Era outubro de 1968, com 16 anos eu estava lá, e como todos sem entender o que representava a passeata tão festiva e animada. A resposta veio rápida, e delas mesmas: “nos soltaram do Presídio Tiradentes, para colocar em nossas celas os estudantes presos, viva os estudantes!”

Cartão de propaganda da Casa Moderna
Cartão de propaganda da Casa Moderna

Naquela esquina, em frente à Estação da Luz, ficava a loja dos meus pais, a Casa Mundial (sucessora da Casa Moderna), que meu pai Mejer, tinha com seu irmão Ajzyk, e onde eu a contragosto, tinha que ajudar nas horas livres, obrigação de filhos de imigrantes em geral, enfatizada para maus alunos, que era o meu caso.

A loja, pouco tempo depois, foi desapropriada para construção da Estação Luz do Metrô, cujas obras abalaram tanto a estrutura do Presídio, que foi demolido, só restando desta edificação de triste memória, o Pórtico de Entrada tombado pelo Conselho de Defesa do Patrimônio Histórico, Artístico, Arqueológico e Turístico – Condephaat.
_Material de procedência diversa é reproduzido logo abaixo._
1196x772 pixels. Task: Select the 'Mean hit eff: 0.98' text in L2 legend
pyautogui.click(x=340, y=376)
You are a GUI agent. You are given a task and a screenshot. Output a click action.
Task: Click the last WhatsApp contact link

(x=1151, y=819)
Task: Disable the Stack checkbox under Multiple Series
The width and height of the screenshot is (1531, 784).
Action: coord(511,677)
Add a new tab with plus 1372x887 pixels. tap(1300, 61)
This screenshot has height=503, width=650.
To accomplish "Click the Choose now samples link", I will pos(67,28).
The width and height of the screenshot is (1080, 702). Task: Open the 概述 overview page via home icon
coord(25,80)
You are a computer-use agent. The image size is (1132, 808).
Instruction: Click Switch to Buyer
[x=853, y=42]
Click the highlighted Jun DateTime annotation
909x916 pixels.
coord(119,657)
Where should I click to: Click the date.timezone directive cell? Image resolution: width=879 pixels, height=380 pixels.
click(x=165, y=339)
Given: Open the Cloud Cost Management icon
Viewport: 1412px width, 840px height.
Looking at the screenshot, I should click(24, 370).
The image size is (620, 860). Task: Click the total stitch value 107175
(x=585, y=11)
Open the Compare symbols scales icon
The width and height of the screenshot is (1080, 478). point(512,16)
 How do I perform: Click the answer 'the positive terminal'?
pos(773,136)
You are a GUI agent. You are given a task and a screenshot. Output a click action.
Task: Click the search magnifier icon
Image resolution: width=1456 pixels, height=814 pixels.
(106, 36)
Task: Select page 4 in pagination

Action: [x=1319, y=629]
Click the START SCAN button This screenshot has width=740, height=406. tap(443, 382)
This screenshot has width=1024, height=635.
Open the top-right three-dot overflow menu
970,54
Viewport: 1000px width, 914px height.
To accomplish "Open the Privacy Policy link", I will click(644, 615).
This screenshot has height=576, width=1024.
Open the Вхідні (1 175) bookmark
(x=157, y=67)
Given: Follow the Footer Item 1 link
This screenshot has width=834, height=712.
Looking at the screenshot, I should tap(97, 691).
Presídio Tiradentes, pórtico restante
Presídio Tiradentes, pórtico restante

Passados exatos cinquenta anos, lembrei-me deste episódio, que quebrou o cotidiano do comércio local, e que nunca vi relatado nas matérias jornalísticas sobre a prisão de cerca de mil estudantes no Congresso da UNE, em Ibiúna, que soltou a moçada colorida: tristeza de uns, alegria de outros.

sobre o autor

Michel Gorski é arquiteto e escritor, trabalha com arquitetura do entretenimento e urbanismo, é coeditor da revista Arquiteturismo. Autor dos livros (em parceria com Silvia Zatz): Por um triz (juvenil), O soprador (romance adulto), Irerê da Silva e A mão livre do vovô (infantis).